◆ WORK TO BE COMPLETED ◆
Find the line that contains "Where should I click to: Click" in the entries below. Write out that line and all that follow it, unchanged and alone.

--- MATERIAL SHOWN Enclosed Below ---

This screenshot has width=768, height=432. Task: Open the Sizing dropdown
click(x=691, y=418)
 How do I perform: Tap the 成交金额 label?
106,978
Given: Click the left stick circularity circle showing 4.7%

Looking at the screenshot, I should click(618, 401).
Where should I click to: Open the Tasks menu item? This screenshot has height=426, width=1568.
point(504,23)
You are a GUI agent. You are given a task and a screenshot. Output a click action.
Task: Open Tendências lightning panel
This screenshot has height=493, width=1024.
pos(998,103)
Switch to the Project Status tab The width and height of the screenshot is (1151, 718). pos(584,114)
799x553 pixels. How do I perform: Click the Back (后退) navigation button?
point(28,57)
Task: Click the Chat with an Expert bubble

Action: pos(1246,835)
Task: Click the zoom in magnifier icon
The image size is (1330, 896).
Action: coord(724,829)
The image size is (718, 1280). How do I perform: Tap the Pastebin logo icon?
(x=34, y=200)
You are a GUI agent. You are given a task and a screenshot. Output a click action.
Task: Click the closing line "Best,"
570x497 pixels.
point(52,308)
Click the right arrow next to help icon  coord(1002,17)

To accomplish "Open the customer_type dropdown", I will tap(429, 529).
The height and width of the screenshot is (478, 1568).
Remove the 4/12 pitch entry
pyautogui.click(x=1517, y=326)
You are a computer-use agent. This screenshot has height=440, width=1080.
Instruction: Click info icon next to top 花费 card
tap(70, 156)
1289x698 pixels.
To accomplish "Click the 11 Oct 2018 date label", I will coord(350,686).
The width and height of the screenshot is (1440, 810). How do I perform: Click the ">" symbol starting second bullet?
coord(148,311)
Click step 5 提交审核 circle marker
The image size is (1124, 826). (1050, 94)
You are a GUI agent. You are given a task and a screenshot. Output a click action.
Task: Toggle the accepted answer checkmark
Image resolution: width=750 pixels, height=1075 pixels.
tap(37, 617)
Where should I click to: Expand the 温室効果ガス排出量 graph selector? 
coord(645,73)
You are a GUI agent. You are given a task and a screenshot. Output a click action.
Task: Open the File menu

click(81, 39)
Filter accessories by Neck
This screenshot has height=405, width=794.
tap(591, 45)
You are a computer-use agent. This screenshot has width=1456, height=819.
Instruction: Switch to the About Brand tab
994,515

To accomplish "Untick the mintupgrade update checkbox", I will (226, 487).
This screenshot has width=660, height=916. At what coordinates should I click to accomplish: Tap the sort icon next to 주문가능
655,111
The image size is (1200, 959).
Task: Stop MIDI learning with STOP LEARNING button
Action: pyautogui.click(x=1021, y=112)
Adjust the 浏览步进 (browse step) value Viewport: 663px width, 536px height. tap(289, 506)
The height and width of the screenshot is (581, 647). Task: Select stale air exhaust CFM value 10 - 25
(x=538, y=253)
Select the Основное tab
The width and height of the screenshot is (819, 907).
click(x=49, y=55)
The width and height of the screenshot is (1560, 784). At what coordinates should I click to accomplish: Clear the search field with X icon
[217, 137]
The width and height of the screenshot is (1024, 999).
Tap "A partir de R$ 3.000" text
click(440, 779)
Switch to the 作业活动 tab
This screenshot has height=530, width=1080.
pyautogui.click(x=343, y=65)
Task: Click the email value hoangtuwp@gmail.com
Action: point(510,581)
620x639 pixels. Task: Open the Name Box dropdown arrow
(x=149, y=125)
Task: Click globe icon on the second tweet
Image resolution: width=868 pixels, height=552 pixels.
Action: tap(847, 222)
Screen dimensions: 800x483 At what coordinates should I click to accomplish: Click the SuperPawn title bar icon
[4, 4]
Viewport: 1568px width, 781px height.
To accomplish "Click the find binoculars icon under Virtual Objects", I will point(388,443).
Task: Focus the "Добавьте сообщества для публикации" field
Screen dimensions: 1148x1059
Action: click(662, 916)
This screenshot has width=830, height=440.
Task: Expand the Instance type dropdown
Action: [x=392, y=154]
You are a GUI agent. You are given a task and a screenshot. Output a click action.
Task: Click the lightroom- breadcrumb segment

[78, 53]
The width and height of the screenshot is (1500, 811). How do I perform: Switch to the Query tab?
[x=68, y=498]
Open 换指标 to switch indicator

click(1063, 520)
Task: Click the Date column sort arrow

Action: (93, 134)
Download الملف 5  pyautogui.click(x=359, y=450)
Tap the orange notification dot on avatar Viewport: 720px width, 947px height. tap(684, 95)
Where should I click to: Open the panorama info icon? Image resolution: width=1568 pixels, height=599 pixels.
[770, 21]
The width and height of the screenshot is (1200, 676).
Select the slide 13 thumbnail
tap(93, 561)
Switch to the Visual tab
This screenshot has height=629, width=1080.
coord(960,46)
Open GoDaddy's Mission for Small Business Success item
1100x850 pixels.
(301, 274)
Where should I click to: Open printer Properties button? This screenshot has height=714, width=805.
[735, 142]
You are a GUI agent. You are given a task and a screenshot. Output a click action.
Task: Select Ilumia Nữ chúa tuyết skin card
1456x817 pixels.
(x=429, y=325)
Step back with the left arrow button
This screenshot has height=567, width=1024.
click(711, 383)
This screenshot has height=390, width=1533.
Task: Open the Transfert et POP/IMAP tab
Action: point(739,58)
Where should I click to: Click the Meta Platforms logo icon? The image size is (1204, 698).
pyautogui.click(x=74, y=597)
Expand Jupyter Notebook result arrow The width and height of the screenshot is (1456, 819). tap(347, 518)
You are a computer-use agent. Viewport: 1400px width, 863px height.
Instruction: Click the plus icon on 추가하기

--- End of Enclosed MATERIAL SHOWN ---

◆ RESPONSE AREA ◆
Where should I click to: Click the Meta Platforms logo icon? The image size is (1204, 698).
pyautogui.click(x=74, y=597)
Expand Jupyter Notebook result arrow The width and height of the screenshot is (1456, 819). tap(347, 518)
You are a computer-use agent. Viewport: 1400px width, 863px height.
Instruction: Click the plus icon on 추가하기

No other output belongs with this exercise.